**WORK TO BE COMPLETED:** Would you restate the data exactly as given?

(Recorded data)
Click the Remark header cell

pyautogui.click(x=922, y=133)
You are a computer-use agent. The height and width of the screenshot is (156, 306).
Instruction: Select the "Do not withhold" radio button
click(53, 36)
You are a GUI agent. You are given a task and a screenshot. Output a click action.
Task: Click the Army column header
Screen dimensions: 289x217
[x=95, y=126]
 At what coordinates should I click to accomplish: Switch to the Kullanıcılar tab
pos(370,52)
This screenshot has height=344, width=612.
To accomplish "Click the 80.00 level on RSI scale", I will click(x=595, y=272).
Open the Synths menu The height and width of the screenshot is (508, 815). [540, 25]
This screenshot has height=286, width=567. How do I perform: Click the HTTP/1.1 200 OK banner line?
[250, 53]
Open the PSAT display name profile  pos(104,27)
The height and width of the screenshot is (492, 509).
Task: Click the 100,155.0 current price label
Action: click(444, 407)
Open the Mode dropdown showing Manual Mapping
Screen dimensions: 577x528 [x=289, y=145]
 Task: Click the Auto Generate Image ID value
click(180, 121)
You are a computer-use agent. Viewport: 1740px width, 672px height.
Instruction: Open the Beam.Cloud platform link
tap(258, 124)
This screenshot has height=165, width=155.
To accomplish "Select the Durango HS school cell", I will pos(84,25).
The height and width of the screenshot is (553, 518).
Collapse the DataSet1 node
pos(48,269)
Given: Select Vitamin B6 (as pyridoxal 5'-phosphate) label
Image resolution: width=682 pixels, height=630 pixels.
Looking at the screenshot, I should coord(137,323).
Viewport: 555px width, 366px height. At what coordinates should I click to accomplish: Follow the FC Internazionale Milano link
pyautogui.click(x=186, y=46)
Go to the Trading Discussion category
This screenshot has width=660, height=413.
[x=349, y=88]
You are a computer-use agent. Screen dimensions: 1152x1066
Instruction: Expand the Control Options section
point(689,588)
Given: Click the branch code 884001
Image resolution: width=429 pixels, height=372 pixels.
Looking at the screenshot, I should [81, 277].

**EXERCISE OUTPUT:**
Click the Remark header cell

pyautogui.click(x=922, y=133)
You are a computer-use agent. The height and width of the screenshot is (156, 306).
Instruction: Select the "Do not withhold" radio button
click(53, 36)
You are a GUI agent. You are given a task and a screenshot. Output a click action.
Task: Click the Army column header
Screen dimensions: 289x217
[x=95, y=126]
 At what coordinates should I click to accomplish: Switch to the Kullanıcılar tab
pos(370,52)
This screenshot has height=344, width=612.
To accomplish "Click the 80.00 level on RSI scale", I will click(x=595, y=272).
Open the Synths menu The height and width of the screenshot is (508, 815). [540, 25]
This screenshot has height=286, width=567. How do I perform: Click the HTTP/1.1 200 OK banner line?
[250, 53]
Open the PSAT display name profile  pos(104,27)
The height and width of the screenshot is (492, 509).
Task: Click the 100,155.0 current price label
Action: click(444, 407)
Open the Mode dropdown showing Manual Mapping
Screen dimensions: 577x528 [x=289, y=145]
 Task: Click the Auto Generate Image ID value
click(180, 121)
You are a computer-use agent. Viewport: 1740px width, 672px height.
Instruction: Open the Beam.Cloud platform link
tap(258, 124)
This screenshot has height=165, width=155.
To accomplish "Select the Durango HS school cell", I will pos(84,25).
The height and width of the screenshot is (553, 518).
Collapse the DataSet1 node
pos(48,269)
Given: Select Vitamin B6 (as pyridoxal 5'-phosphate) label
Image resolution: width=682 pixels, height=630 pixels.
Looking at the screenshot, I should coord(137,323).
Viewport: 555px width, 366px height. At what coordinates should I click to accomplish: Follow the FC Internazionale Milano link
pyautogui.click(x=186, y=46)
Go to the Trading Discussion category
This screenshot has width=660, height=413.
[x=349, y=88]
You are a computer-use agent. Screen dimensions: 1152x1066
Instruction: Expand the Control Options section
point(689,588)
Given: Click the branch code 884001
Image resolution: width=429 pixels, height=372 pixels.
Looking at the screenshot, I should [81, 277].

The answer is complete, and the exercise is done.